Figured it out.  The problem was that I have BackupPC set to run 8
nightlies at once (which usually takes 12 or more hours), but it was
ending up in a state where only one was running at a time.

This may be the longest, most detailed debugging writeup I've ever
done in 15 years of being a computer professional; I hope y'all
appreciate it.  :)  I had to do this to hold all the relevant state
in my head.

It turns out that the issue occurs when the 24-hour-ly nightlies job
is already running, and you do

   sudo -u backuppc BackupPC_serverMesg BackupPC_nightly run

which I've been doing a lot.

Deciding to queue new nightly jobs goes like this:

  while ( $CmdJob eq "" && @CmdQueue > 0 && $RunNightlyWhenIdle != 1
    || @CmdQueue > 0 && $RunNightlyWhenIdle == 2
    && $bpc->isAdminJob($CmdQueue[0]->{host}) ) {

We'll be coming back to this a lot.  "isAdminJob" matches nightly
jobs only AFAICT.

CmdQueue State: Empty
CmdJob: Empty
RunNightlyWhenIdle: 0
While State: False, since @CmdQueue <= 0
Running Job State: Empty
Event:

  Normal nightly run occurs.  RunNightlyWhenIdle is set to 1, which
  triggers all the nightly jobs getting added to the queue, and
  RunNightlyWhenIdle getting set to 0

CmdQueue State: 8 nightly jobs
CmdJob: Empty
RunNightlyWhenIdle: 2
isAdminJob Matches First Job: True
While State: True, via Branch 2
Running Job State: Empty
Event:

  Nightly jobs get kicked off, all 8 of them.


CmdQueue State: Empty
CmdJob: non-empty; "admin7" or similar
RunNightlyWhenIdle: 2
isAdminJob Matches First Job: False
While State: False, since @CmdQueue <= 0
Running Job State: 8 nightly jobs
Event:

  A backup finishes, and queues up a BackupPC_link job.  This
  happens several times, since the nightly jobs take 8+ hours, even
  split into 8 parts, on my machine (4+TiB of backups per backup
  machine).

CmdQueue State: Several link jobs
CmdJob: non-empty; "admin7" or similar
RunNightlyWhenIdle: 2
isAdminJob Matches First Job: False; link jobs don't match
While State: False
Running Job State: 8 nightly jobs
Event:

  User runs "sudo -u backuppc BackupPC_serverMesg BackupPC_nightly
  run".  This causes RunNightlyWhenIdle to be set to 1, but before
  that hits the while, the jobs are actually queued, *USING
  unshift*, which puts them at the front of the queue.  This is
  where things start to go horribly wrong.

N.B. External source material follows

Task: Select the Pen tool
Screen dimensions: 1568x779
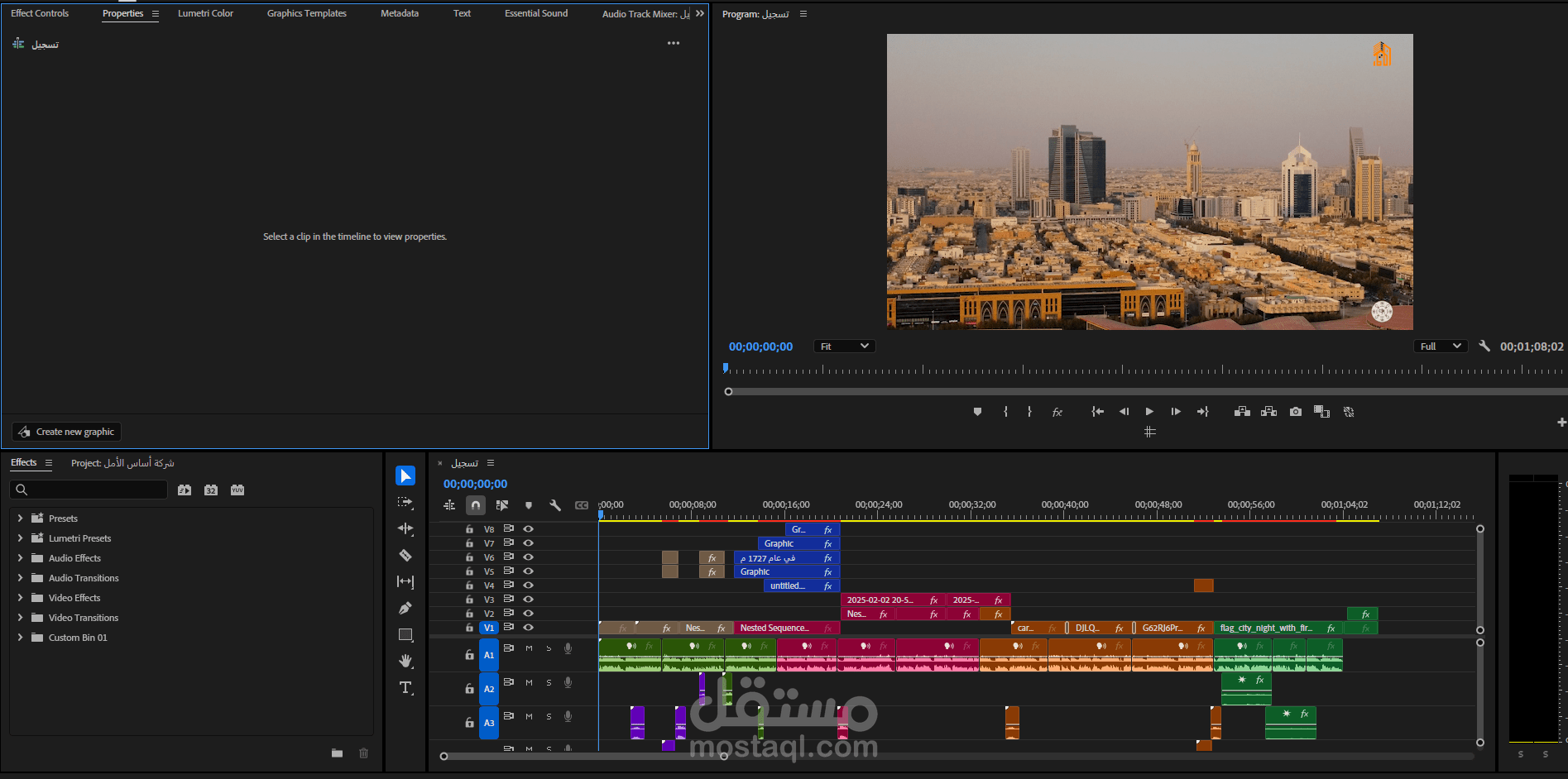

CmdQueue State: 8 nightly jobs, *THEN* Several link jobs
CmdJob: non-empty; "admin7" or similar
RunNightlyWhenIdle: 2
isAdminJob Matches First Job: *TRUE*
While State: True, branch 2
Running Job State: 8 nightly jobs
Event:

  *Pop* a job from the queue.  This means that even though the
  *test* is for the job from the *front* of the queue, the job that
  actually gets handled is the job at the *end* of the queue.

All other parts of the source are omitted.